CERN heeft de resolutie aangenomen waarmee de organisatie reageert op de 'agressie tegen Oekraïne'. De 23 lidstaten van CERN veroordelen de militaire invasie, het daarmee samenhangende verlies van mensenlevens, de humanitaire impact en de betrokkenheid van Belarus in het 'onwettige geweld tegen Oekraïne'. De leden onderstrepen ook de Oekraïense onafhankelijkheid en territoriale integriteit sterk te ondersteunen.
CERN zal initiatieven promoten die Oekraïense wetenschappelijke activiteiten op het gebied van deeltjesfysica ondersteunen. Ook zal de Observer-status van Rusland worden geschorst en CERN zegt tot nader order geen nieuwe samenwerkingen met Rusland en zijn instituties aan te gaan.
De 23 lidstaten van CERN worden gevormd door Europese landen en Israël. Er zijn ook Associate Member States, waaronder Oekraïne. Het land heeft die status sinds 2016. De Observer-status wordt toegekend aan staten en internationale organisaties. Japan en de Verenigde Staten hebben die status en tot voor kort had Rusland die dus ook. De EU, JINR en Unesco zijn internationale organisaties met die status.
De Observer-status wordt doorgaans toegekend aan partijen die aanzienlijke bijdragen hebben geleverd aan de infrastructuur van CERN en internationale organisaties die nauwe banden met CERN onderhouden. Observers mogen de openbare vergaderingen bijwonen, maar hebben geen stemrecht.
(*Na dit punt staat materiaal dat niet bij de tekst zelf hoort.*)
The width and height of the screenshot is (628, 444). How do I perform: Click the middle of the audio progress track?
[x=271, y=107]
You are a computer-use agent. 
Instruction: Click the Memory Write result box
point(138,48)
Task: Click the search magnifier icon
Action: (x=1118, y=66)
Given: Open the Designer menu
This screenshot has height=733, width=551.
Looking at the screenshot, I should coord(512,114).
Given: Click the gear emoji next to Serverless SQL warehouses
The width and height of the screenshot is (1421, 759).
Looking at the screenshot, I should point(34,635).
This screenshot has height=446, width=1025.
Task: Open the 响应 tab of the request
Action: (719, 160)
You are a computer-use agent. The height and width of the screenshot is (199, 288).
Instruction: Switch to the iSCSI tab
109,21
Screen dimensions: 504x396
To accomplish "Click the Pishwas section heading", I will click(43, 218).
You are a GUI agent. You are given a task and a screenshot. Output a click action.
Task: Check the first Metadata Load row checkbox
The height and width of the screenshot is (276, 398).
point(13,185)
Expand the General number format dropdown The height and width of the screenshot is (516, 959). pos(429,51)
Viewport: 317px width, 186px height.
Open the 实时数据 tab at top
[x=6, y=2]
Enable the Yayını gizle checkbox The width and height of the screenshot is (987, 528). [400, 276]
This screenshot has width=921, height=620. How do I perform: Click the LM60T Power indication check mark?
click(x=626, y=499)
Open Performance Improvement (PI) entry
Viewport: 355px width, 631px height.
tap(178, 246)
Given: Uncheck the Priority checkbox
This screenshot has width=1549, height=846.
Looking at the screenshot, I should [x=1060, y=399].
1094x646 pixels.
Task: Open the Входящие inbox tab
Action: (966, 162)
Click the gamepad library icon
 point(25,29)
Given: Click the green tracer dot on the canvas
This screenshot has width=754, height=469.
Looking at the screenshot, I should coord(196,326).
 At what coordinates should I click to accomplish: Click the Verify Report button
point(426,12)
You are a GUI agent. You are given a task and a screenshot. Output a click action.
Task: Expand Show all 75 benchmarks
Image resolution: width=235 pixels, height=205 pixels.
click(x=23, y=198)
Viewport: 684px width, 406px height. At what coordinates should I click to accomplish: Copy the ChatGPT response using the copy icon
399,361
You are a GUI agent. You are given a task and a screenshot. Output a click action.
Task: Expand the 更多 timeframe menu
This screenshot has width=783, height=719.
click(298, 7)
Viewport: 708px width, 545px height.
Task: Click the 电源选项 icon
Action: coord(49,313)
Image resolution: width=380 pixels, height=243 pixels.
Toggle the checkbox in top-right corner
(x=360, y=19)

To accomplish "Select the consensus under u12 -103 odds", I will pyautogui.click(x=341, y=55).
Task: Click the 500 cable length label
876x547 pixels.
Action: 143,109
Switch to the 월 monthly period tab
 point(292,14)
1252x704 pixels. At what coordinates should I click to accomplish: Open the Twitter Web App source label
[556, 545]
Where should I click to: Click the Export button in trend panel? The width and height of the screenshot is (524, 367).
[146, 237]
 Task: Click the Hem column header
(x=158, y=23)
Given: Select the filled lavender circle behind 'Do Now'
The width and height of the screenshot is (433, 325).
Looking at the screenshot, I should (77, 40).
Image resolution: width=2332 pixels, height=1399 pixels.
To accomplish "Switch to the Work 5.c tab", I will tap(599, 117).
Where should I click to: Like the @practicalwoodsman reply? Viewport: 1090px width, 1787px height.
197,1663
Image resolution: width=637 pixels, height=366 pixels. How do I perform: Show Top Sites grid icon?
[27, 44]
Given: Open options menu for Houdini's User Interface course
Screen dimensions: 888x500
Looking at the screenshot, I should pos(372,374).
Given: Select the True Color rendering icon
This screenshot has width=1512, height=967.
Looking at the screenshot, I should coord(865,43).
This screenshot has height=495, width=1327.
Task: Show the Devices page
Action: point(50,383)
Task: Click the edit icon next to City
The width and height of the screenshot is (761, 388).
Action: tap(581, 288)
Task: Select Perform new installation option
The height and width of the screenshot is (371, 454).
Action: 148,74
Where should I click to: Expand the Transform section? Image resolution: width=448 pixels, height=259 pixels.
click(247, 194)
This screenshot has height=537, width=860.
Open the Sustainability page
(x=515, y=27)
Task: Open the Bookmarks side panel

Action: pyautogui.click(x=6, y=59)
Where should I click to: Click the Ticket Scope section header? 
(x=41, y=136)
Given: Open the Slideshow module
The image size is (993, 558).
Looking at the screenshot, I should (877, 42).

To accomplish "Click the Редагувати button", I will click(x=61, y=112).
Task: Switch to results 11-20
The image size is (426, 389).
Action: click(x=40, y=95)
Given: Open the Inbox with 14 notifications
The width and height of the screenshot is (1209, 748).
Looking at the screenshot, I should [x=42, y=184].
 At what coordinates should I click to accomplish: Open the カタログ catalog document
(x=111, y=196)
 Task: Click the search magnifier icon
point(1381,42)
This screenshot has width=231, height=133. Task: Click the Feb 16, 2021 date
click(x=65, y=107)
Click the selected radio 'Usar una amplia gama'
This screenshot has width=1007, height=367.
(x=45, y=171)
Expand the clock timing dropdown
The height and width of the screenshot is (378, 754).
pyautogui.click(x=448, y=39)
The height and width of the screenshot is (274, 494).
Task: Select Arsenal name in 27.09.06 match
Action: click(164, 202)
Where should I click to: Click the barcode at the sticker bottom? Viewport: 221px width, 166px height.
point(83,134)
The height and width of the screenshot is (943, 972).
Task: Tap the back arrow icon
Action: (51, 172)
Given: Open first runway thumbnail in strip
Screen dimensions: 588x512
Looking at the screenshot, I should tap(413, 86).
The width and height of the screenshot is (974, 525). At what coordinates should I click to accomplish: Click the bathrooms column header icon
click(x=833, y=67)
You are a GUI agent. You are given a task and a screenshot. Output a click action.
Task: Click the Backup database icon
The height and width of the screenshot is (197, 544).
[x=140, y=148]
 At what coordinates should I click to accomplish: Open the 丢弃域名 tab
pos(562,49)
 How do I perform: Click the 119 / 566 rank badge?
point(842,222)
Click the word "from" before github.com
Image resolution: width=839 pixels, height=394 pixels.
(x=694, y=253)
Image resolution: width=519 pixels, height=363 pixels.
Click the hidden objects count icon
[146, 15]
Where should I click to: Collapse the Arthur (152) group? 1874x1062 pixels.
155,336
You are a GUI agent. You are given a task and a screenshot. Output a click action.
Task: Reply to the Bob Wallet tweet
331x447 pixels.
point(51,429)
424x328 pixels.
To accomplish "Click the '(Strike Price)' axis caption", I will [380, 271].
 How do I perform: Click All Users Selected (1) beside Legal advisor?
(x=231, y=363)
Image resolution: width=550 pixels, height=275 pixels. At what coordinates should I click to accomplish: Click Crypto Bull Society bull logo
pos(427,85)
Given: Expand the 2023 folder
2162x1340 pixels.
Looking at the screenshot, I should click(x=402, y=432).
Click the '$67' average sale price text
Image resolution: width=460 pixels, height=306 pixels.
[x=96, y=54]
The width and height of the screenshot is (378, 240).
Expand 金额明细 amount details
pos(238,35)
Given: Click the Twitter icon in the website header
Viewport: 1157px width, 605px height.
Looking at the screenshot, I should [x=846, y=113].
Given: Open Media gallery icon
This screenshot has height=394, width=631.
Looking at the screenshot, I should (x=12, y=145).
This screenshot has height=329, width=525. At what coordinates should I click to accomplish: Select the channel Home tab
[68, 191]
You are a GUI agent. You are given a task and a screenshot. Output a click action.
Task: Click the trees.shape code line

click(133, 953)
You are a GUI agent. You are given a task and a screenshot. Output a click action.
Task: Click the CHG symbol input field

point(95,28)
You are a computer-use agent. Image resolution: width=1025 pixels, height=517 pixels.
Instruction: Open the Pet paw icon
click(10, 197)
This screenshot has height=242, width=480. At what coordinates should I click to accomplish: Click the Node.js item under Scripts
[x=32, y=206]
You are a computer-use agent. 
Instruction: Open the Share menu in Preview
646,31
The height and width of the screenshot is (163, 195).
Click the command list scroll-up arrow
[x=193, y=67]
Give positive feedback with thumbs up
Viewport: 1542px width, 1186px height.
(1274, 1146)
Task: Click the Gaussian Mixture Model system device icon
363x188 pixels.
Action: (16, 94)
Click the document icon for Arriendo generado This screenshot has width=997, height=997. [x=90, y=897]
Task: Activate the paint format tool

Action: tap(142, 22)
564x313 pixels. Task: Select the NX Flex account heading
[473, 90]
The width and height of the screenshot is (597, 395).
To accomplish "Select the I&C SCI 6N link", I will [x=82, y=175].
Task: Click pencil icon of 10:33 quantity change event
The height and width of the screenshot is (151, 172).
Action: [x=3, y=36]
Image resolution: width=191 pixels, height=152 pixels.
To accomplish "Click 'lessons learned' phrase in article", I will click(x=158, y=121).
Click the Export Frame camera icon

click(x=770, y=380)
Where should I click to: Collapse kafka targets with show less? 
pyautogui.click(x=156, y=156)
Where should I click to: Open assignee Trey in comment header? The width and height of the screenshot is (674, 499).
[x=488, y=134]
Deeltjesfysicus en hoogleraar John Ellis van King's College in London was voor een lange periode onderzoeker bij CERN en zegt dat de aankondiging een opluchting is. "Er waren zorgen dat de raad alle bestaande samenwerkingen met Russische instituten en alle Russen wilde beëindigen; dat gevaar is nu afgewend", zo citeert Physicsworld.
Physicsworld verwijst ook naar een recente open brief die van Russische wetenschappers afkomstig zou zijn die deelnemen aan CERN-experimenten. In die brief spreken ze hun 'verdriet en spijt' uit over wat er in Oekraïne gebeurt. Ze zeggen tegen de militaire acties te zijn en onderstrepen het belang van diplomatie en onderhandelingen.